Unless it's reading it off some small sign somewhere.

That's the odd thing - at this one location where I'm consistently seeing the error, there's no signage which could possibly be confusing the system.

https://maps.app.goo.gl/ZRmM79xPLgndkvY26

The only difference between the date of that StreetView image and now is that the 30 signs and road marking now reflect the 20 limit. The car correctly reads those signs. Within a few yards, though - before the speed camera that you can see just after the crossroads sign a little further down the road - the system determines that the limit is actually 30 (and does so consistently). Here Maps have the 20mph limit correctly mapped. So where's the incorrect data being picked up from?
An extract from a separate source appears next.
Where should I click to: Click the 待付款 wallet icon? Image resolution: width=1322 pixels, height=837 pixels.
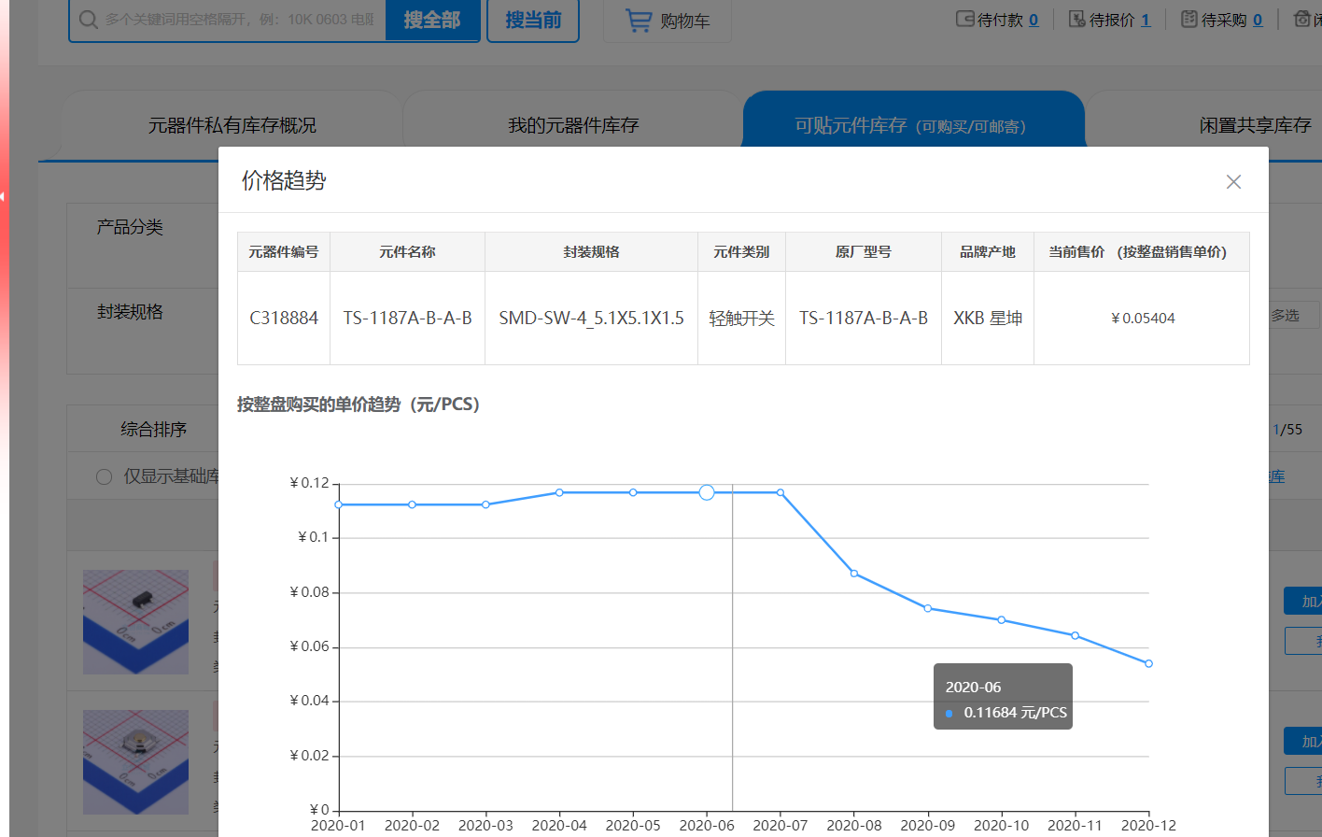pos(965,19)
It's either the development database you are looking at is correct but the production database which is either what is loaded in the car or held centrally doesn't tally. Either it's been subsequently sorted but the cars system doesn't reflect that or the production database has drifted from the development one ie. They have not taken the correction put into the development database so the production one is out.

Last edits were done by the Here Maps Team in October 2024. It's a precision road so small adjustments are not allowed so it locked down from movement.

It's conceivable that if it was changed in October 2024 it would not get into the shipped files for six months or so. 25.05 was your map in the car. I'd give it till Xmas 2025 to see whether it passes through or take it up with Here Maps.